Destiny calls: One man’s story about taking advantage of the moment
The path to a promotion can sometimes be long and boring. You’ll need to excel at your work, make the right people happy and ensure in subtle ways that others realize your worth and potential to the organization.
Or you can drive the owner of your company to Milwaukee during a snowstorm and help him craft a killer email along the way.
At least that’s how Bryan Chadwick received his promotion a few years ago, a role that he eventually turned into a consulting job with Accenture and then later as an independent consultant. “My boss came out of his office ranting because his flight had been canceled at O’Hare and he needed to get to Minneapolis,” Chadwick says. “He somehow gets a flight out of the Milwaukee airport but has no way of getting there. He tells me that if I drive him, he’ll give me a couple of days off.”
Chadwick said the proposal seemed “a little weird and unprofessional” but he gladly accepted. “This was pre-wife and pre-kids. I really didn’t have much going on except going to the gym and going out with my friends so I said I’d do it,” says Chadwick, who now lives with his wife and two children in San Diego.
The ride to the airport started out with a bang when Chadwick says his boss got into a shouting match with one of the company’s sales reps over the phone.
“We sold business software and someone had completely over-promised and now there was a company in Connecticut that needed everything they thought we’d deliver immediately, and
I guess we were looking at four weeks before we’d have it finished.”
After watching his boss stew for about 10 or 15 minutes, Chadwick said he asked if there was anything he could do to help. “He said something like ‘yeah, you could get your friends in the office to get a clue about what it is we do, and what we can and can’t do,’” which gave Chadwick an idea.
Bad into good
The then-27-year-old staff accountant suggested going over an outline for an email or meeting that would discuss current company issues. “We were at a strange spot — small but getting bigger, profitable but spending money to keep up — so there were a lot of growing pains,” he says.
Chadwick says he turned on his phone’s voice recorder and listened to his boss rage at his own machine, mentioning the shortcomings of various employees, ineffective company practices and the amount of food that people left in the kitchen refrigerator at the end of each week.
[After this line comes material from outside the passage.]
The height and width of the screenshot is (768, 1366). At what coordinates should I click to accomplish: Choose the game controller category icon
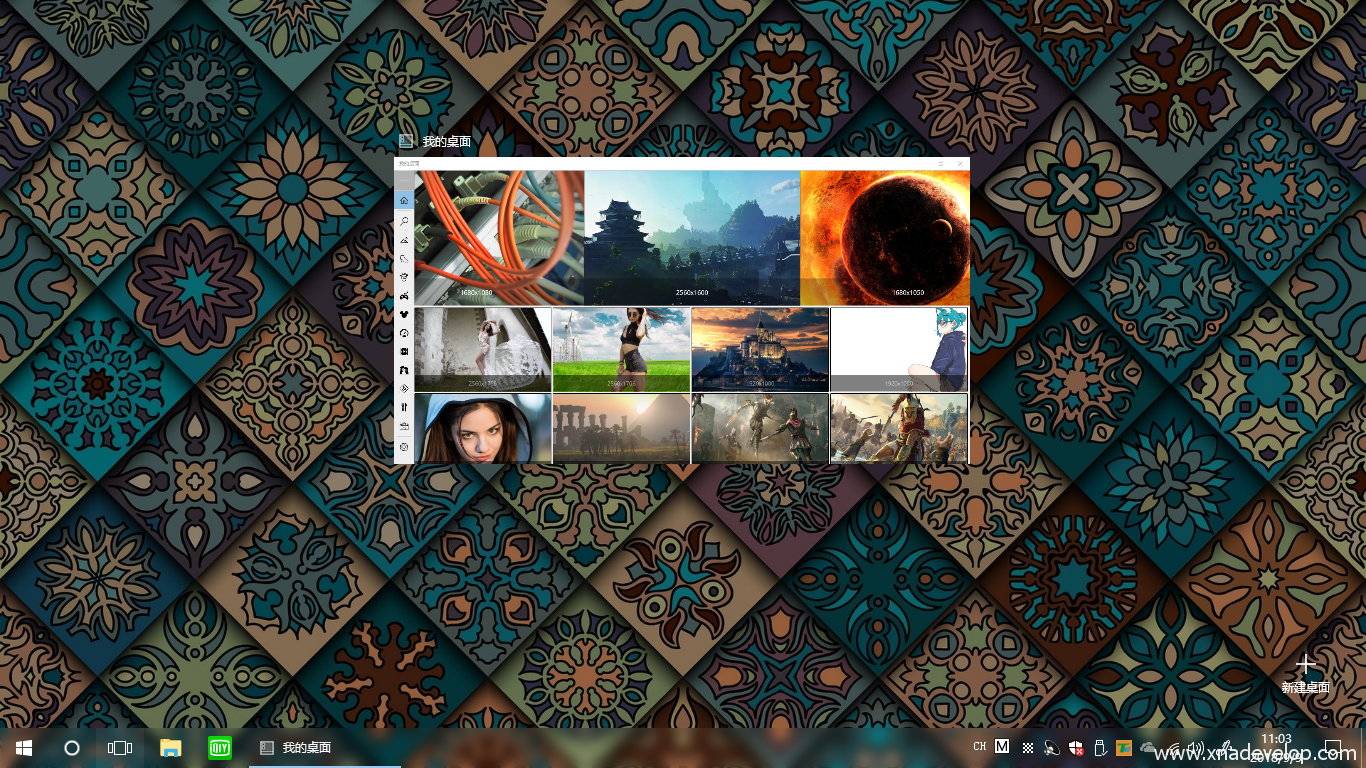(x=404, y=296)
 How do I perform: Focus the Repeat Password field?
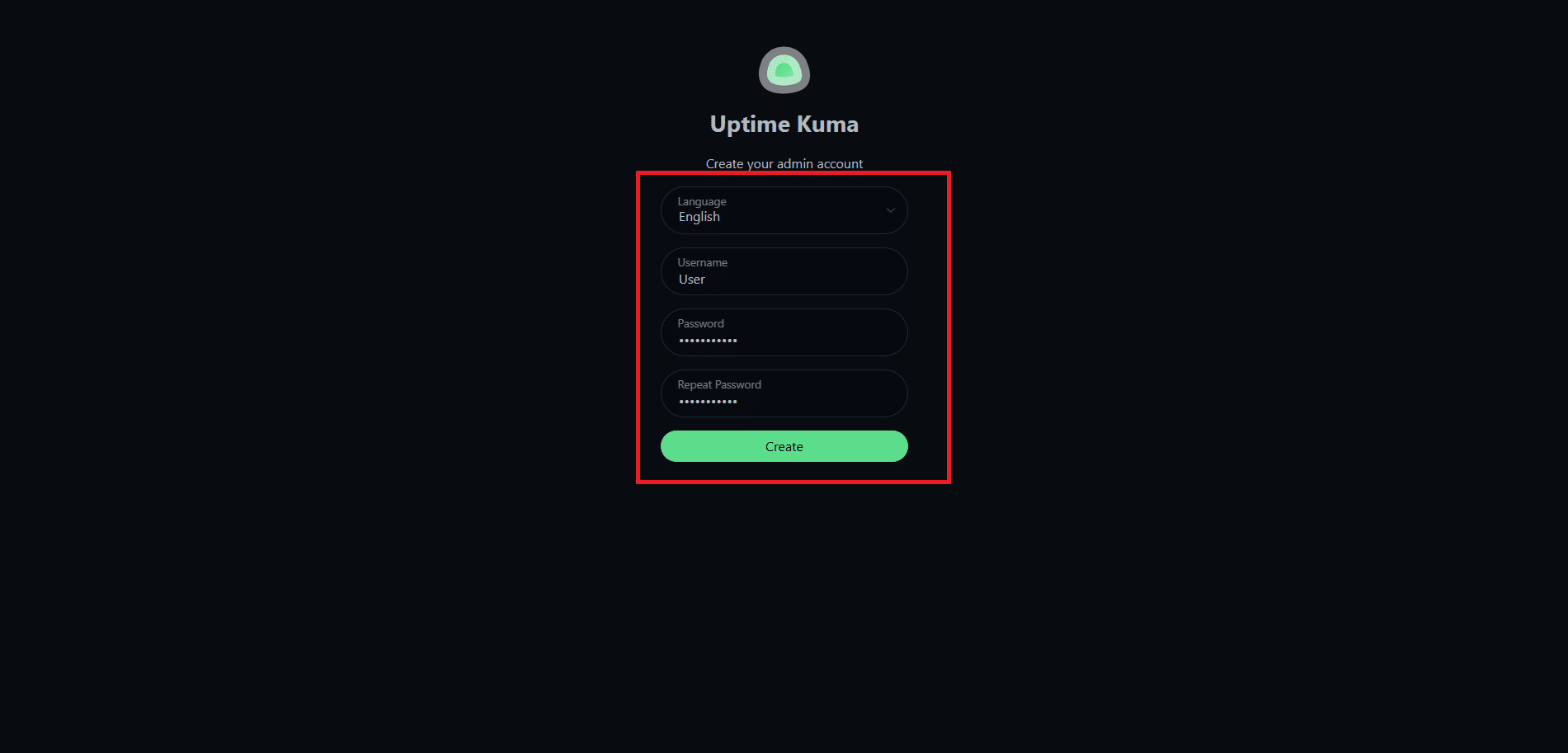[784, 393]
“Oh, it was classic, like an anti-TED Talk,” Chadwick says.
Upon returning home from Milwaukee, Chadwick says he took his boss’s “tantrum” and turned it into 10 bullet points about professionalism in the workplace and expectations with clients.
“I cleaned up a lot of what he said and made it more succinct,” Chadwick says. “I took out names and specific instances and made things general but there was no doubting the validity of his concerns.”
Chadwick sent his boss the email, immediately regretted it and went to sleep.
The next morning, an email from his boss titled “THANKYOU” was waiting for him in his inbox.
“He said I put everything he wanted to say into words he would have never been
able to use,” he says. “I emailed back that I enjoyed doing it and if he needed any help like that again to let me know.”
Two weeks later, after the “list of 10,” as it was referred to, was distributed throughout the company and presented in a mandatory meeting, Chadwick was named senior adviser, a position that didn’t even exist prior to the snowstorm.
“I basically was his sounding board and — I guess you could say ‘translator’ — for three years,” he says.
Chadwick quickly adapted to his new role, learning the ins and outs of helping new companies launch. When his boss decided to sell in 2014, Chadwick revised his resume, secured a few high-level references and began looking for a job.
“Everything that I did stemmed from that particular car ride,” he says. “It was like a little gift to me. And I’m glad I got to take advantage of it.”